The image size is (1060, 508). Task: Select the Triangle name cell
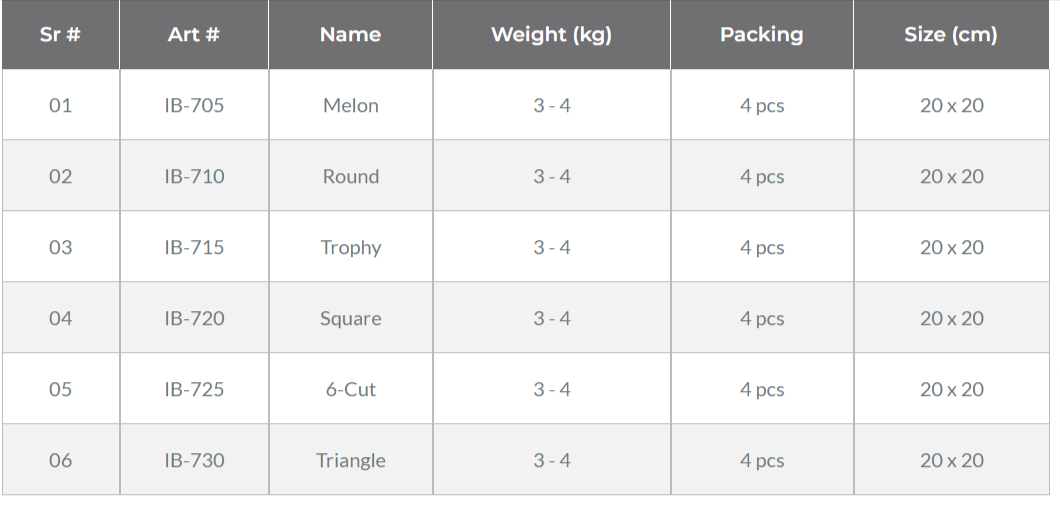[x=350, y=460]
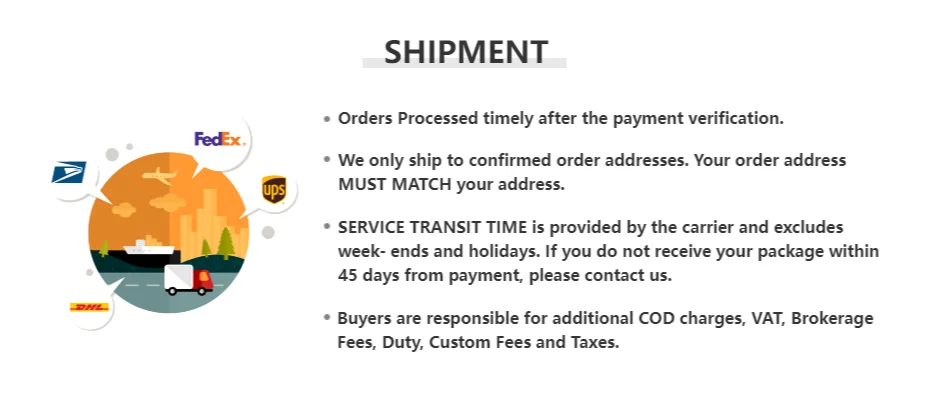The width and height of the screenshot is (932, 400).
Task: Click the airplane in the illustration
Action: [x=159, y=175]
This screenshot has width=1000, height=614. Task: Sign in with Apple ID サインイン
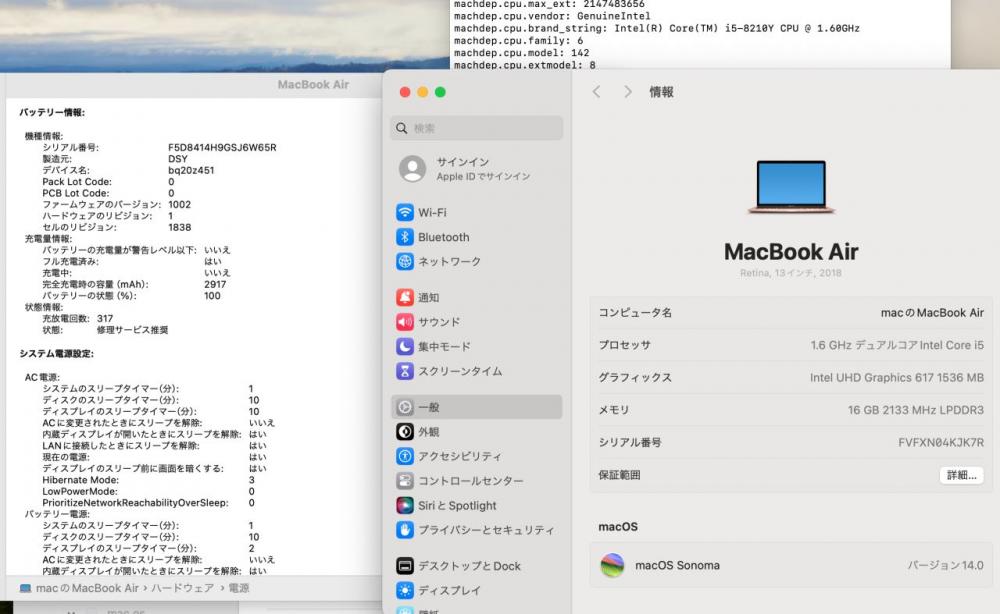pyautogui.click(x=463, y=168)
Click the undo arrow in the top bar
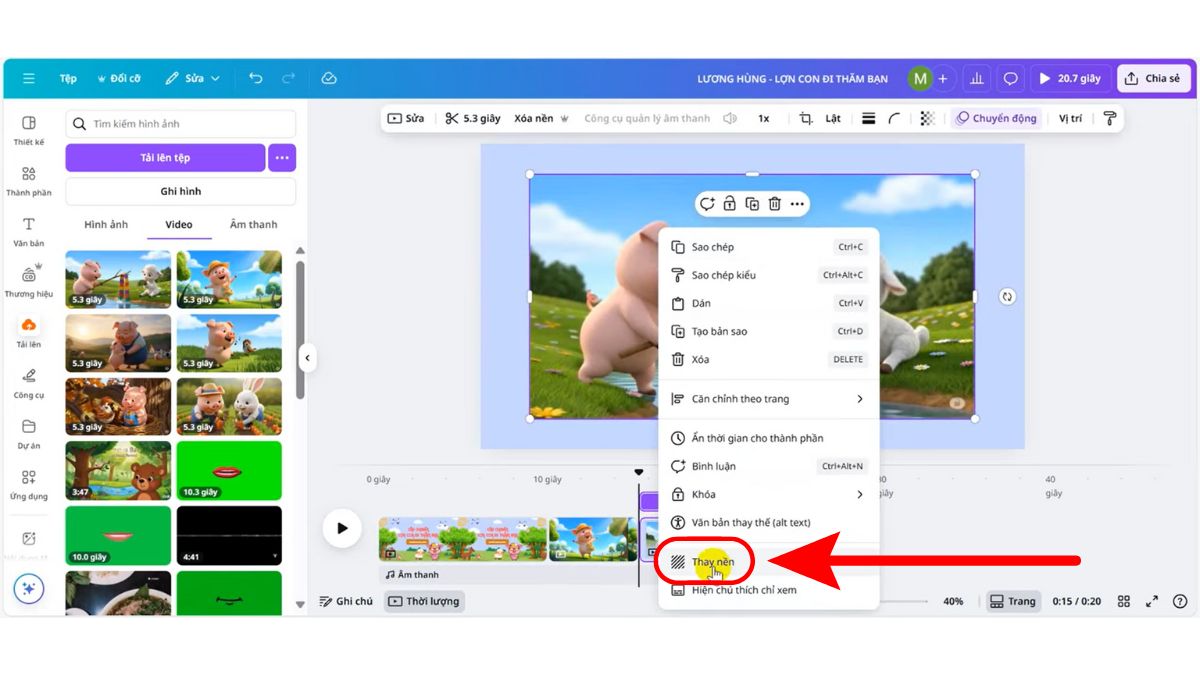1200x675 pixels. pos(256,77)
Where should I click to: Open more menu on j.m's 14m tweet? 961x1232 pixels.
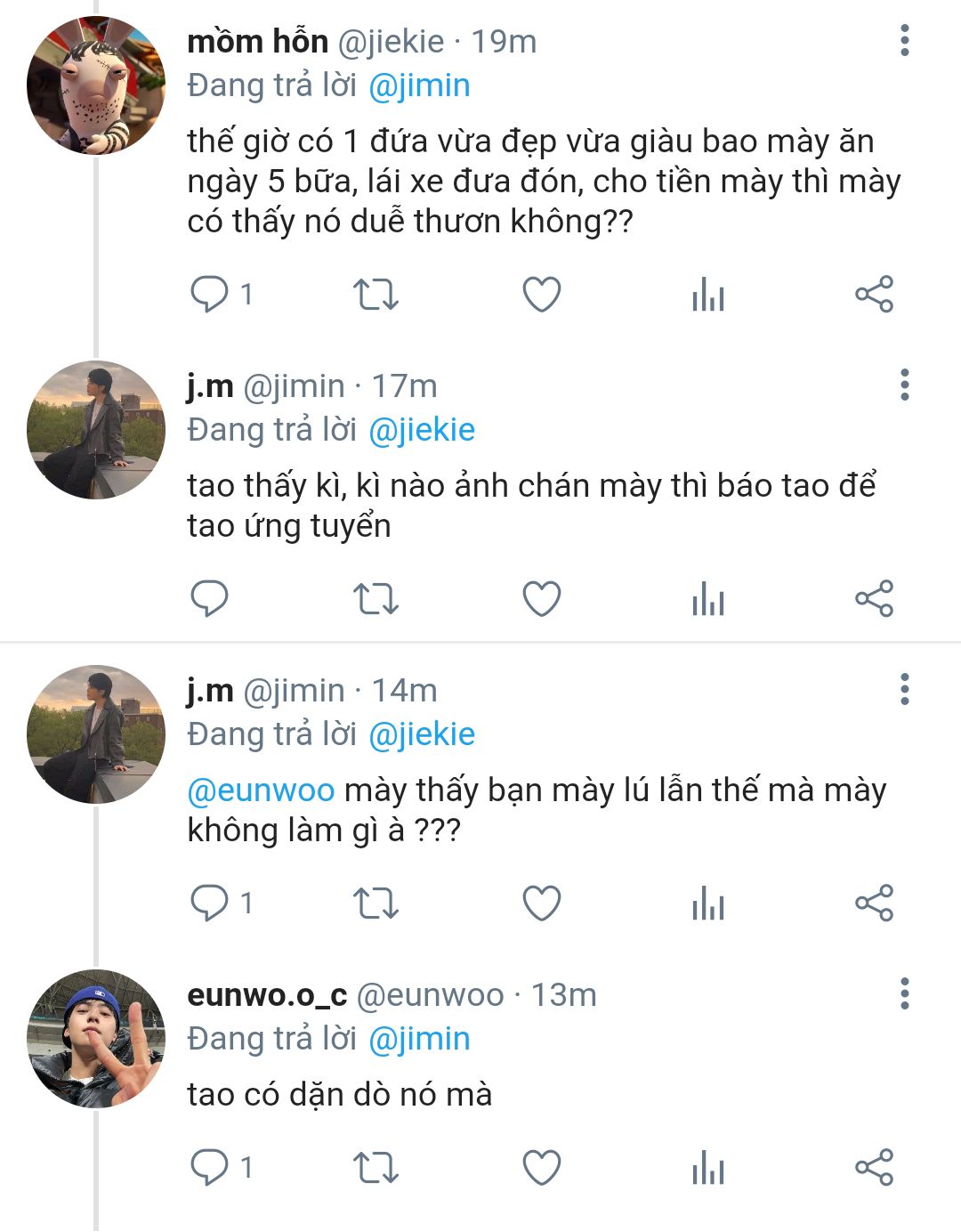click(905, 689)
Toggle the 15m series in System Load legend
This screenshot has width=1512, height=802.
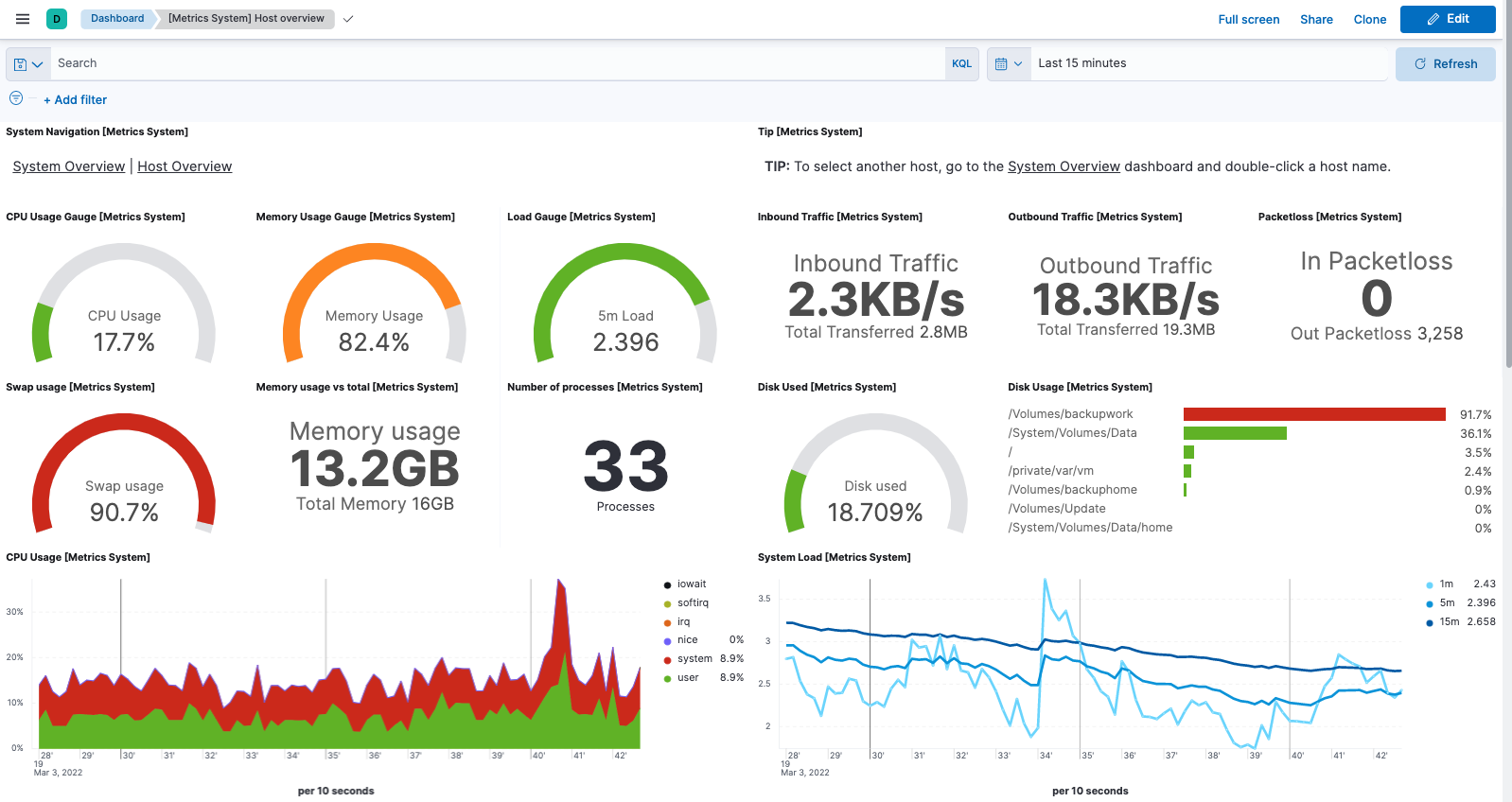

**********

■ Aim of the exercise ■
Arrange every line of the rows above as a Markdown table with the columns Number and Line, skipping blank lines and leaving out the pictures.

■ Answer to the exercise ■
| Number | Line |
|---|---|
| 1 | The image size is (1060, 508). Task: Select the Triangle name cell |
| 2 | [x=350, y=460] |
| 3 | The width and height of the screenshot is (932, 400). |
| 4 | Task: Click the airplane in the illustration |
| 5 | Action: [x=159, y=175] |
| 6 | This screenshot has width=1000, height=614. Task: Sign in with Apple ID サインイン |
| 7 | pyautogui.click(x=463, y=168) |
| 8 | Click the undo arrow in the top bar |
| 9 | 1200x675 pixels. pos(256,77) |
| 10 | Where should I click to: Open more menu on j.m's 14m tweet? 961x1232 pixels. |
| 11 | click(905, 689) |
| 12 | Toggle the 15m series in System Load legend |
| 13 | This screenshot has width=1512, height=802. |